Por los Hechos de los Apóstoles conocemos las comunidades cristianas nacidas en Antioquia de Pisidia, en Iconio, Listra, Derbe… son todas ciudades que estaban situadas administrativamente en la región de Galacia y por lo tanto podían llamarse gálatas. Por lo tanto, no es una carta dirigida a una comunidad específica, sino a muchas iglesias que estaban ubicadas en la misma región porque evidentemente, en varias de estas comunidades, había surgido un problema debido a predicadores cristianos judaizantes, es decir, alguien que estaba muy apegado a las prácticas de la tradición judía y creía que, para ser cristiano, era necesario ser primero judío.

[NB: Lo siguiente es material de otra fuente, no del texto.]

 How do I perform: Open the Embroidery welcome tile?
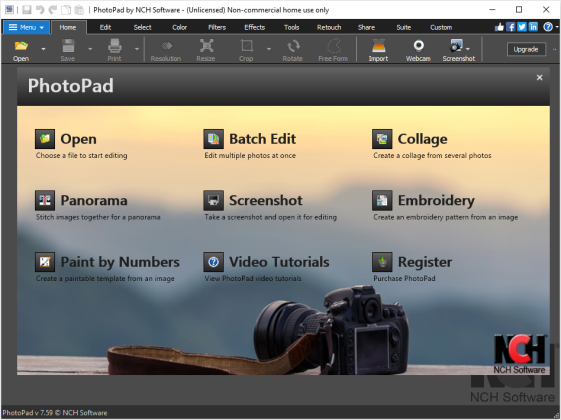coord(445,206)
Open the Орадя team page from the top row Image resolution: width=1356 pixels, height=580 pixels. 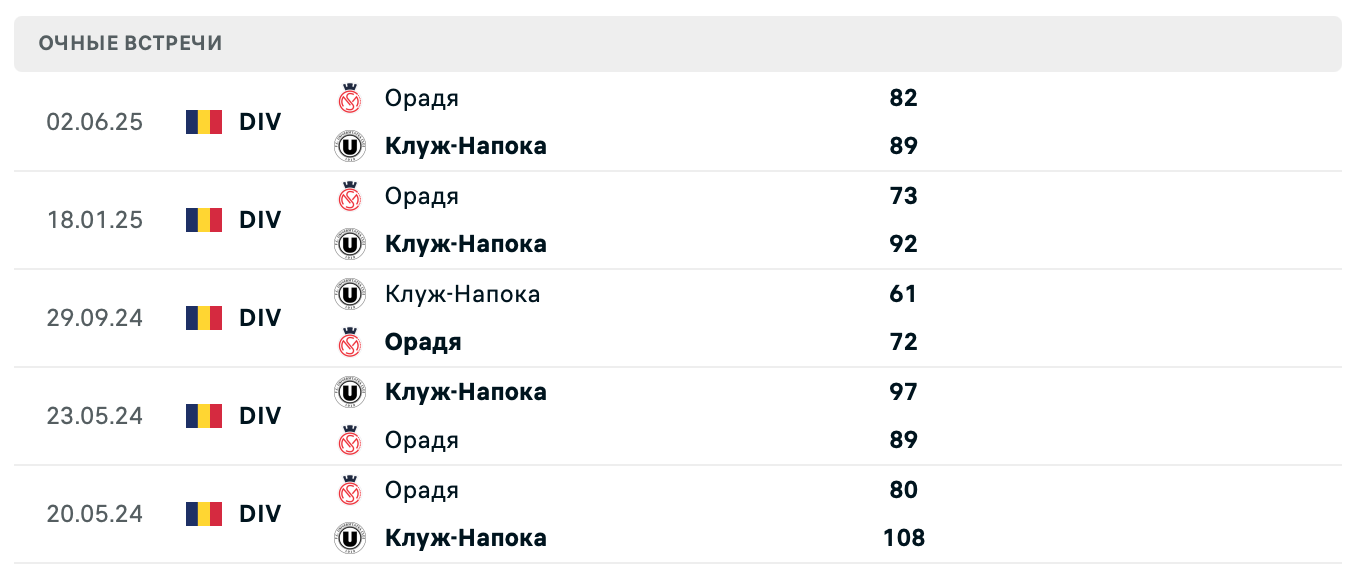click(x=421, y=98)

Este argumento se trata también en la Carta a los Romanos, escrita al año siguiente, de manera sistemática. Mientras que cuando escribe a los gálatas, Pablo reacciona rápidamente al problema y con la fiereza de su carácter, reacciona escribiendo una carta ardiente. Efectivamente, la Carta a los Gálatas es un tratado vivo que también está llena de invectivas hacia los destinatarios, muchos de los cuales Pablo conoce bien personalmente, los ha formado, los ha introducido en la predicación del Evangelio y ahora se sorprende por su cambio.

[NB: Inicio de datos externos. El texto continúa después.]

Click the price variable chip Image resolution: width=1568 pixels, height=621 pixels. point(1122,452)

La carta no comienza como de costumbre, con una oración, una acción de gracias, sino con una invectiva: “Me maravilla que tan pronto hayan dejado al que los llamó por la gracia de Cristo, para pasarse a una Buena Noticia diversa”. ‘Me maravilla’… Pablo subraya la extrañeza de este cambio. Han pasado a otro evangelio. Pongan atención porque cuando Pablo escribe la palabra ‘evangelio’, no se refiere a un libro como estamos acostumbrados a entenderlo, sino a la predicación, al mensaje global. ‘Otro evangelio’, por lo tanto, significa otra forma de entender el mensaje de Cristo, de evaluar a la misma persona de Cristo. En realidad, sin embargo: “No es que haya otra, sino que algunos los están turbando para reformar la Buena Noticia de Cristo”. Tienen la impresión de que hay otro, pero no es cierto.

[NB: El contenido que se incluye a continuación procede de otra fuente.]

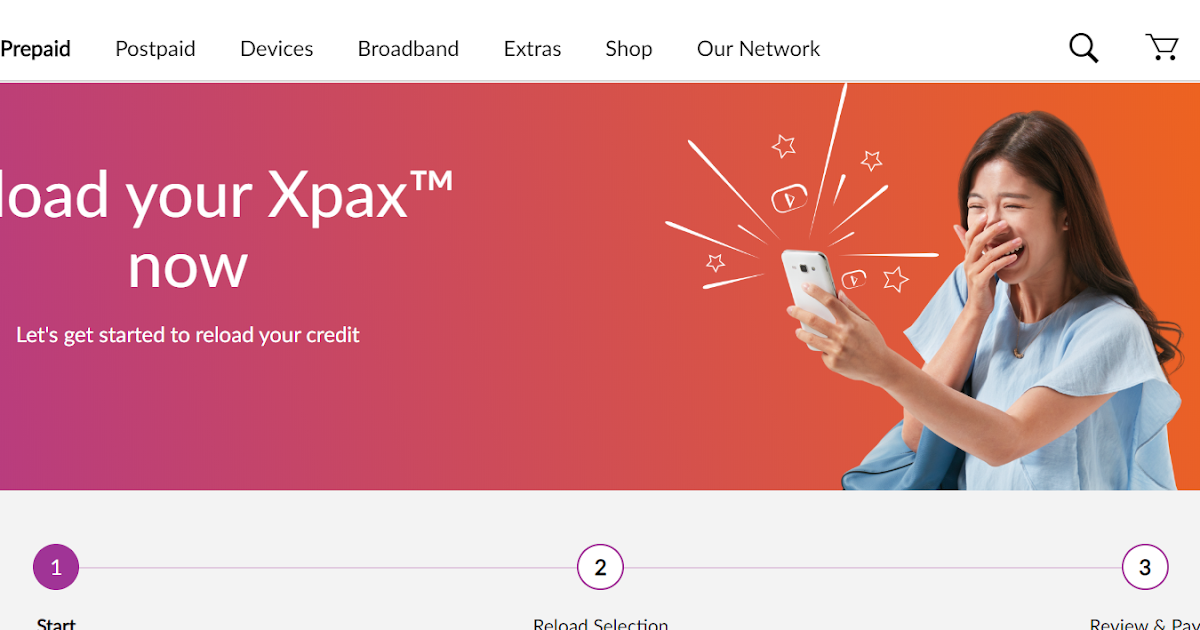The width and height of the screenshot is (1200, 630).
Task: Open Our Network navigation item
Action: click(758, 48)
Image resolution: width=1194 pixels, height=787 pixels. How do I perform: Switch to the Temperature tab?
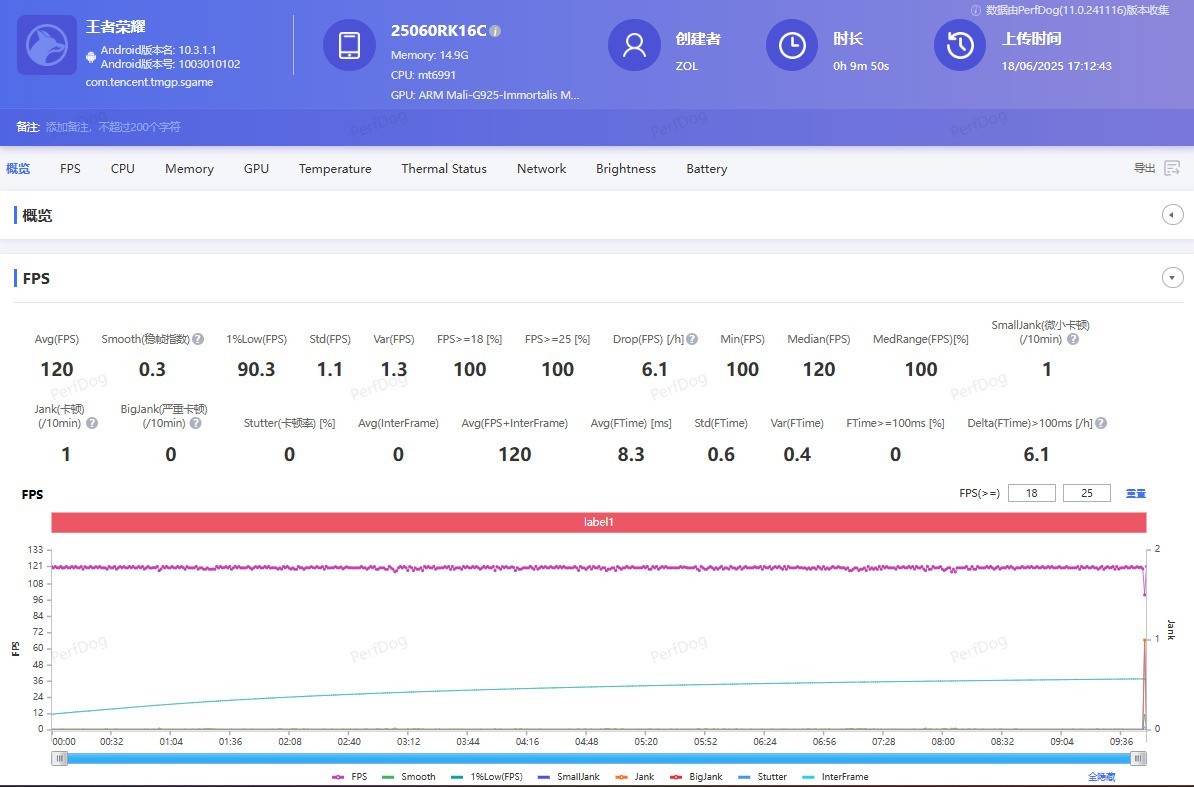335,169
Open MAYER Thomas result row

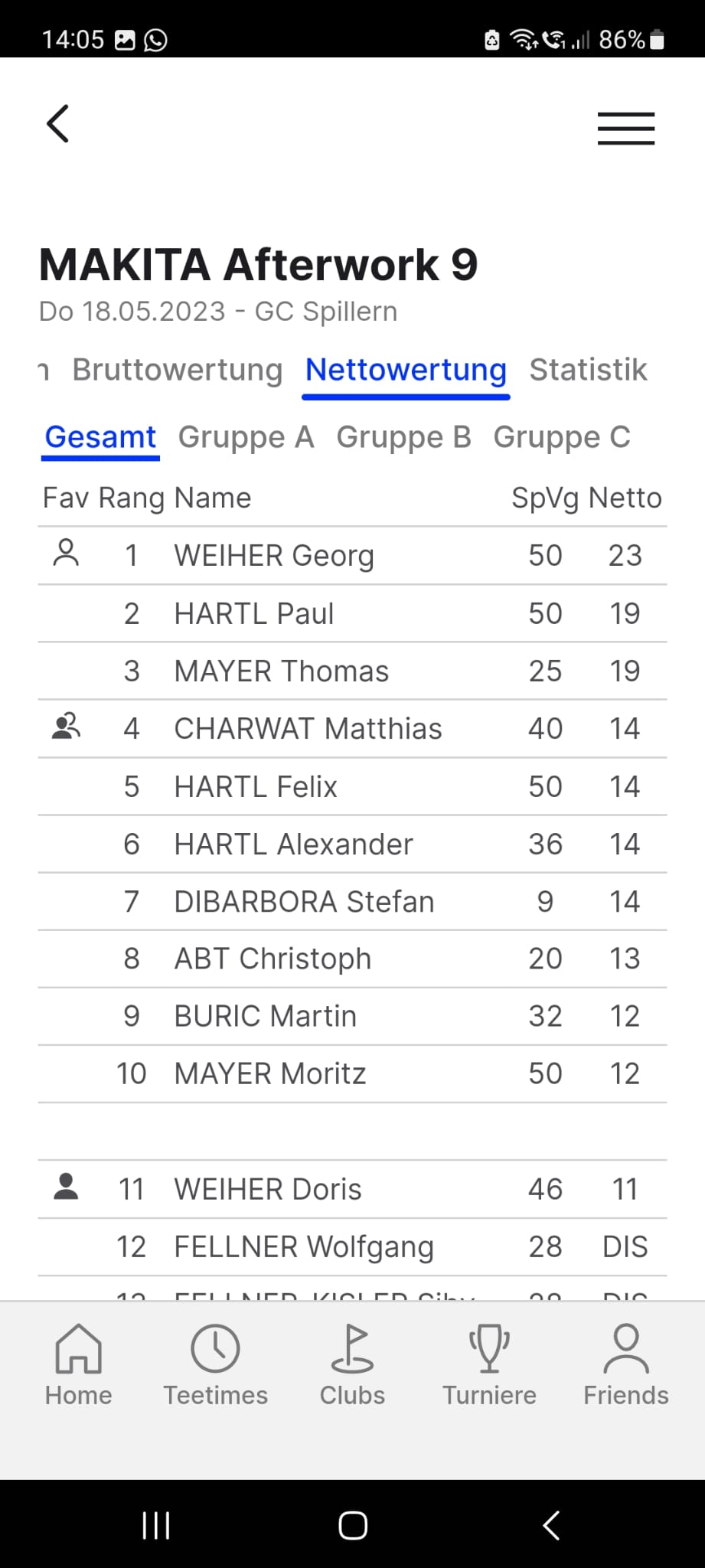352,671
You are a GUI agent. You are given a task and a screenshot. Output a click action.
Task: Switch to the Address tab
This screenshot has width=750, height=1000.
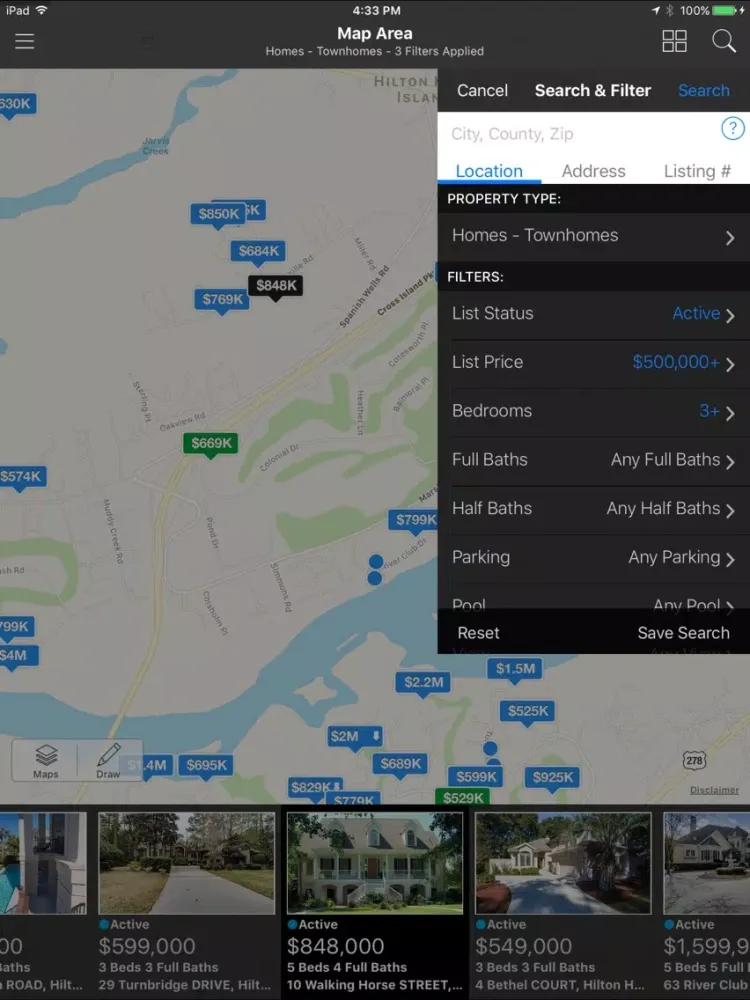(593, 171)
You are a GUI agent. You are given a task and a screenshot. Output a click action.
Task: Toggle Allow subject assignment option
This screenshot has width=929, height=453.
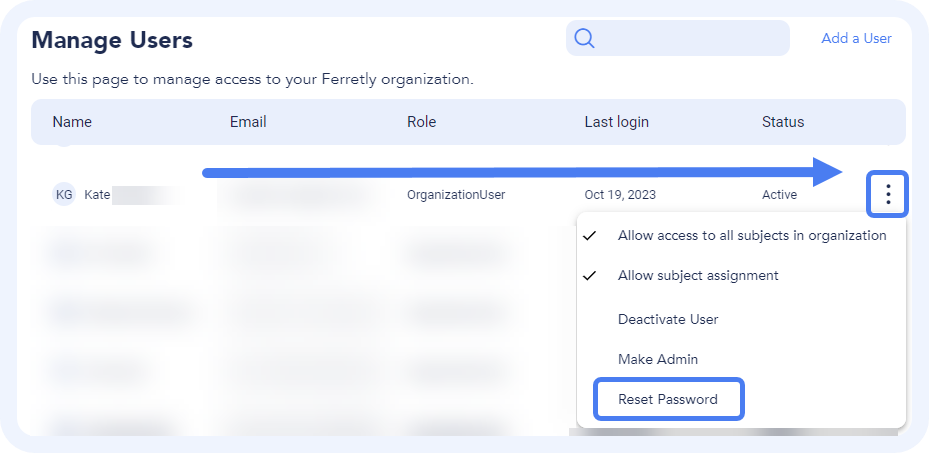pyautogui.click(x=697, y=276)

Pablo inmediatamente destaca el problema de estos predicadores que han perturbado a la comunidad y están tratando de subvertir el Evangelio de Cristo. ¿Por qué escribe? Para defender su propio Evangelio, es decir, su propia manera de presentar el Evangelio de Cristo. Pablo cree que esta es la única manera correcta. Por lo tanto, toda la Carta a los Gálatas, puede ser considerada como una apología del Evangelio, es decir, un discurso en defensa de la predicación cristiana; y Pablo lo hace sobre todo con dos argumentos.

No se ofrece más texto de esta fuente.